* _Problem_:
Wherever a line below holds the word "info", copy that line.
*** Material for the task ***
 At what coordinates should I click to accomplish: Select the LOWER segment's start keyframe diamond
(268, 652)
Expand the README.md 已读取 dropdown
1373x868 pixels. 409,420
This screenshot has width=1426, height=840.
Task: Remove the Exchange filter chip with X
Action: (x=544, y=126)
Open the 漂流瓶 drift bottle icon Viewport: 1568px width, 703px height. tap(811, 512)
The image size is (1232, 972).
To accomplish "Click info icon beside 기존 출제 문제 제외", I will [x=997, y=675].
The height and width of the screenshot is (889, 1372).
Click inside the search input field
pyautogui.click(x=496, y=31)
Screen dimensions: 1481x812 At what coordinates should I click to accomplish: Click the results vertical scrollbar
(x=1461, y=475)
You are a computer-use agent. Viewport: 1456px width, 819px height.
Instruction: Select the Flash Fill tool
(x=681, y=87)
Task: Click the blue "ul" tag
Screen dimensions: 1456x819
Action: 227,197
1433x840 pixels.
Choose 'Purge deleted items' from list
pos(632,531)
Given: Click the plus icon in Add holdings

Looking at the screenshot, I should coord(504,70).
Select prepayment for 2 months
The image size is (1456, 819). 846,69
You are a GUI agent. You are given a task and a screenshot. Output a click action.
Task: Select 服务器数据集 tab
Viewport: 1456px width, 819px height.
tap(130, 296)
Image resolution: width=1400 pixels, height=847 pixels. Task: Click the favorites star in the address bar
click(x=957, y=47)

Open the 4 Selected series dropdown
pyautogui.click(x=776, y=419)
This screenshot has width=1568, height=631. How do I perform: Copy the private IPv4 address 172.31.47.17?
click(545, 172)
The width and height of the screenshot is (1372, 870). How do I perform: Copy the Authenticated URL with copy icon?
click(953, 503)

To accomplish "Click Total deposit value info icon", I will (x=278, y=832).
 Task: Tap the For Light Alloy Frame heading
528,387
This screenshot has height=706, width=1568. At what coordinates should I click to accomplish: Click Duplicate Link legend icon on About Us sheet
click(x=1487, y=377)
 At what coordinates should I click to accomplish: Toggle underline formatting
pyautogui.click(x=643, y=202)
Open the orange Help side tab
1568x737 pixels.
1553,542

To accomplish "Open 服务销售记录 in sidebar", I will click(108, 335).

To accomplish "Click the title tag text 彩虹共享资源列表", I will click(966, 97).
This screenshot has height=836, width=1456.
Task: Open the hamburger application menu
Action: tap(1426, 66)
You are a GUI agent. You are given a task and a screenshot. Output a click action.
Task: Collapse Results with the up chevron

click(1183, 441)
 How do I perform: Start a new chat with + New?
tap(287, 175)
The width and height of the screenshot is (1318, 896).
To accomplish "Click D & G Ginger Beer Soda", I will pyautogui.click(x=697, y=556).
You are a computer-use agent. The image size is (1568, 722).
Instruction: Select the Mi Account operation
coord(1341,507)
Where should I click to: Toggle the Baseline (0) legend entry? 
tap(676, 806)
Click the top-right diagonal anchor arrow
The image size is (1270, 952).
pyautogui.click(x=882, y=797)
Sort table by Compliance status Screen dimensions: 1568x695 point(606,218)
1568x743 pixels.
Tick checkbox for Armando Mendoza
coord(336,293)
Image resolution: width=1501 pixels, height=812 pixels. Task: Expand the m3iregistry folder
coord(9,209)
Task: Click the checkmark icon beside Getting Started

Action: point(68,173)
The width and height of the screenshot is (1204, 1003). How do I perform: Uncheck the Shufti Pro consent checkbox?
*** End of Material for the task ***
* _Response to this task_:
To accomplish "Click info icon beside 기존 출제 문제 제외", I will [x=997, y=675].
To accomplish "Click Total deposit value info icon", I will (x=278, y=832).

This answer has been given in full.